> _What this task involves_
From the records below, take each line where the string "Device" shows up and copy it.
=== Listed entries ===
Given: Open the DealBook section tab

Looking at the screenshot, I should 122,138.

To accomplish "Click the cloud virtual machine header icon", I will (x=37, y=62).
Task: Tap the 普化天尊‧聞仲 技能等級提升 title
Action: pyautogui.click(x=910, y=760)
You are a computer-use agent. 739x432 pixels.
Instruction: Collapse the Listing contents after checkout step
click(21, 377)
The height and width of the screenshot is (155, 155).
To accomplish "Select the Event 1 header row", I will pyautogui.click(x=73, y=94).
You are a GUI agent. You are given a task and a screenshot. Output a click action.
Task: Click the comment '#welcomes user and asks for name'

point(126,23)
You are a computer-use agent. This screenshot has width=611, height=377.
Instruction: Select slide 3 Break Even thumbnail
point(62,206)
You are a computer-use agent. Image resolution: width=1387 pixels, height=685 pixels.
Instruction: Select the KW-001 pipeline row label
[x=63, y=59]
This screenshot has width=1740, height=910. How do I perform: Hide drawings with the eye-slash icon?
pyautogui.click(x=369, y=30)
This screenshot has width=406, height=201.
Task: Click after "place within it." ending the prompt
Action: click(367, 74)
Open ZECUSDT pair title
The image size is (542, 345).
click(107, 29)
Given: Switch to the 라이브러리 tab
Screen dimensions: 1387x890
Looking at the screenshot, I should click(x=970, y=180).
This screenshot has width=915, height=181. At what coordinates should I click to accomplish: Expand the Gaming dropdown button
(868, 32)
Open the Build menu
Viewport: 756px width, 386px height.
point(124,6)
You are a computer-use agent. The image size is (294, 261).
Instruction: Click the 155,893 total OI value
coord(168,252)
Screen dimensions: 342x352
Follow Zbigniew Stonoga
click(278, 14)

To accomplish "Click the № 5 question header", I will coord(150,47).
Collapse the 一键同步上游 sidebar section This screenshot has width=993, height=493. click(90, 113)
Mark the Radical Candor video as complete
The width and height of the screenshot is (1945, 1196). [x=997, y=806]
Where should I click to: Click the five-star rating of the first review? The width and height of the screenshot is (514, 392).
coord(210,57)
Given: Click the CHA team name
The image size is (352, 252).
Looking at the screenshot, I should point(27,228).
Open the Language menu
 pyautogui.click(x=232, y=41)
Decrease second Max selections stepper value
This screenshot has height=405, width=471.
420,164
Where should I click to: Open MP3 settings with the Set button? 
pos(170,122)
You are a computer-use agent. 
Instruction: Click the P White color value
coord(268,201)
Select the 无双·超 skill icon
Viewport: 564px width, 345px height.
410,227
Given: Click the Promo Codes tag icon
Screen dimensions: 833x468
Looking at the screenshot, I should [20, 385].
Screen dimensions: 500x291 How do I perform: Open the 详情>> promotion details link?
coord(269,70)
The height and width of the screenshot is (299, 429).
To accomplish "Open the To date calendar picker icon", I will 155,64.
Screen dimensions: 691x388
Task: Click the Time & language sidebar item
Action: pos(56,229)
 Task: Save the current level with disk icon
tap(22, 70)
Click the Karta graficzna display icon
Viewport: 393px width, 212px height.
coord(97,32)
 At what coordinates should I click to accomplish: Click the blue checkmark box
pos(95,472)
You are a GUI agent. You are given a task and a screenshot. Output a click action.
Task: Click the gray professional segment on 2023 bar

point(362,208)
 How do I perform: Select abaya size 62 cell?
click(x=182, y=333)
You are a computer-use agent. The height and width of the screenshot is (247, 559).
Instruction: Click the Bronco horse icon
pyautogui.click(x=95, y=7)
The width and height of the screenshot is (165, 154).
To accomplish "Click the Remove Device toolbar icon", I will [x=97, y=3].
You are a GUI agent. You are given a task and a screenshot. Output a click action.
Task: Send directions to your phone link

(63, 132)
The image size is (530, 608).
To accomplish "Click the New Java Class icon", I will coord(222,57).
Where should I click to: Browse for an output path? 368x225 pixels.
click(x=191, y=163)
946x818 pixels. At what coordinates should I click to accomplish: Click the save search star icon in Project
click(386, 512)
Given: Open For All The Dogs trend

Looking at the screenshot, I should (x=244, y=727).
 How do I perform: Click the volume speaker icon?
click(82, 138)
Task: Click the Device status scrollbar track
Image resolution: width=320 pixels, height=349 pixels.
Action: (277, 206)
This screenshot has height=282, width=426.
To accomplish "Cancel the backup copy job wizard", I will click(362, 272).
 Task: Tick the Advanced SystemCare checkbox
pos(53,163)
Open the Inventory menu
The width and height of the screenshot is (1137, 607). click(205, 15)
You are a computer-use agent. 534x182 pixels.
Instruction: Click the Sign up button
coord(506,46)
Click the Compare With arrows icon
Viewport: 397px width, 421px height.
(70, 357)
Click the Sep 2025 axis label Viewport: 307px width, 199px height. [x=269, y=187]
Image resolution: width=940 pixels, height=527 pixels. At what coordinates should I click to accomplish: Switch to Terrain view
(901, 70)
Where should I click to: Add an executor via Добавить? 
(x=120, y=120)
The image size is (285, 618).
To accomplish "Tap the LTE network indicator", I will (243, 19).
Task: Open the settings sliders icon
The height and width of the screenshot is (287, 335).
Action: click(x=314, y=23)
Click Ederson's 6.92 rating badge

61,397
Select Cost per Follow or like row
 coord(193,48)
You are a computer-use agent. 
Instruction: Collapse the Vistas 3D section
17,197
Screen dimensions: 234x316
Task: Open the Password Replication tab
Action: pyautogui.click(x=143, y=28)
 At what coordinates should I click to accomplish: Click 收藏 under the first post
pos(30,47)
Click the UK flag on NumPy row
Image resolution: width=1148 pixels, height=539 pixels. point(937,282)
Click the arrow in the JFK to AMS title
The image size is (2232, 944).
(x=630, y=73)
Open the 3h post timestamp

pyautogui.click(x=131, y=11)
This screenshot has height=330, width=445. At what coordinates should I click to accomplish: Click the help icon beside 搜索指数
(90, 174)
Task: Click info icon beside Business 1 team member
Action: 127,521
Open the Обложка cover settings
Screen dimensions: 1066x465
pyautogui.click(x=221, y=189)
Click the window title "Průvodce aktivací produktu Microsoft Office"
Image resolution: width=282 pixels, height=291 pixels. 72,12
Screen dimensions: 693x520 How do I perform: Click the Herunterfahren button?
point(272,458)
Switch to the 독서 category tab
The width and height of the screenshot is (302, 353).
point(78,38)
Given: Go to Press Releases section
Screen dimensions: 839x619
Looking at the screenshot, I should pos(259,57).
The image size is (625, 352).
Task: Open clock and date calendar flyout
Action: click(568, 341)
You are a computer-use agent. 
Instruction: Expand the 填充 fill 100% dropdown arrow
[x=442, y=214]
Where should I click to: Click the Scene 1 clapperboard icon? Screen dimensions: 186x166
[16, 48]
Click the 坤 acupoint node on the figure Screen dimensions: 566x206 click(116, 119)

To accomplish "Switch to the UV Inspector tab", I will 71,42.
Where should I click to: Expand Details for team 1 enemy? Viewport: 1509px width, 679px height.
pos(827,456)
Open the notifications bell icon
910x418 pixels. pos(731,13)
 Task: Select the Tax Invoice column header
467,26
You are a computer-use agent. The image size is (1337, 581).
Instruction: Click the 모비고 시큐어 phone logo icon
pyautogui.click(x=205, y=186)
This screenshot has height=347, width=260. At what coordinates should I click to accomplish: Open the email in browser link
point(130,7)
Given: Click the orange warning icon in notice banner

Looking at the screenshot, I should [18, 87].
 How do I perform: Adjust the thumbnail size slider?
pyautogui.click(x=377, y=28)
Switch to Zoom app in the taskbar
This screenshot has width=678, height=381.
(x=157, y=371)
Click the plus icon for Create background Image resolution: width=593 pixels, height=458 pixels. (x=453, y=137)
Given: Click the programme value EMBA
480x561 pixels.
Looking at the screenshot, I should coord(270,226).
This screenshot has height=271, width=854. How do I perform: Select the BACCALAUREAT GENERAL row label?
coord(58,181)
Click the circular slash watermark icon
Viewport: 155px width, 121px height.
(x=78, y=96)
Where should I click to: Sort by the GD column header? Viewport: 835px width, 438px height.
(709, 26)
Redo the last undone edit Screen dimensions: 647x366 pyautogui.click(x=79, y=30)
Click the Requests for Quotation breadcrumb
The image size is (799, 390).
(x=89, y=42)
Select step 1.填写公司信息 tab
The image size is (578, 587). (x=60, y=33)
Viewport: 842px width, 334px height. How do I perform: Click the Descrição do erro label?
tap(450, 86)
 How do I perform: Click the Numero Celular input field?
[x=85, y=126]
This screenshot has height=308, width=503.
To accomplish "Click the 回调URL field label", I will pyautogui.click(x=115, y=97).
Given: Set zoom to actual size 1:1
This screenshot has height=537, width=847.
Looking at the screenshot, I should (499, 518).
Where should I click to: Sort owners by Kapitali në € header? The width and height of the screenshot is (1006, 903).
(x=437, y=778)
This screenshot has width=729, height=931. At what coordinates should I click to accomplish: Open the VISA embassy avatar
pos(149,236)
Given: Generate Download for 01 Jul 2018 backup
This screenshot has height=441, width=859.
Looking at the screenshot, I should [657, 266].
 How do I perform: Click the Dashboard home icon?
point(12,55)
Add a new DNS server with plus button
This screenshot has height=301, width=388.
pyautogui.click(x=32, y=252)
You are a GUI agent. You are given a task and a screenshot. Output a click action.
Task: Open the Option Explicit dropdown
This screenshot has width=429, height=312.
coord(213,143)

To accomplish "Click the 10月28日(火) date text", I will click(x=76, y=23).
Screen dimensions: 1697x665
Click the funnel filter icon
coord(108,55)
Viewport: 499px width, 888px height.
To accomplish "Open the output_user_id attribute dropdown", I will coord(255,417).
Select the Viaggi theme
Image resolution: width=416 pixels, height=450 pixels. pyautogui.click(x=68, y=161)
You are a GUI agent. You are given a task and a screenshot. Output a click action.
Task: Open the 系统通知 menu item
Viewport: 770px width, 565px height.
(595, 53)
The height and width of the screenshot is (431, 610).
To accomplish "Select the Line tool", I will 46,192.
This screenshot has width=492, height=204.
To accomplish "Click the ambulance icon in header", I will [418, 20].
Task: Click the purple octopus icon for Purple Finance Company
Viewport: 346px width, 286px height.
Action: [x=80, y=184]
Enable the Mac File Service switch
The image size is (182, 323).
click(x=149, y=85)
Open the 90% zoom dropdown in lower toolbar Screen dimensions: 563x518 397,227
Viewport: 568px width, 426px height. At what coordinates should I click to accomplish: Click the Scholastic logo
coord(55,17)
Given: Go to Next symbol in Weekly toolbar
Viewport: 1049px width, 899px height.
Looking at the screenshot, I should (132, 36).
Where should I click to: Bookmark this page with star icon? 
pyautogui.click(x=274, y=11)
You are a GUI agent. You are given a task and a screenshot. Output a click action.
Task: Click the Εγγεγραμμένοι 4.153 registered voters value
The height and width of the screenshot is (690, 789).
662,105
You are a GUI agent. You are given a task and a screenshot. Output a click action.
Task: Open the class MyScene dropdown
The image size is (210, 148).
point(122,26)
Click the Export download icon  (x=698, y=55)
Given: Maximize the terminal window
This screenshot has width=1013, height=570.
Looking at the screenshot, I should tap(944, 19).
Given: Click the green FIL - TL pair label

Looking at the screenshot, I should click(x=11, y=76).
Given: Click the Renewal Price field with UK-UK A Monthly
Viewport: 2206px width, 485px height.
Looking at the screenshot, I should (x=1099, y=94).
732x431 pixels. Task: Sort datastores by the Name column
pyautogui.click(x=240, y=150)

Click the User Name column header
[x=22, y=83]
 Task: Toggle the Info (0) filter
===
> _Answer section_
To accomplish "Click the Remove Device toolbar icon", I will [x=97, y=3].
Task: Click the Device status scrollbar track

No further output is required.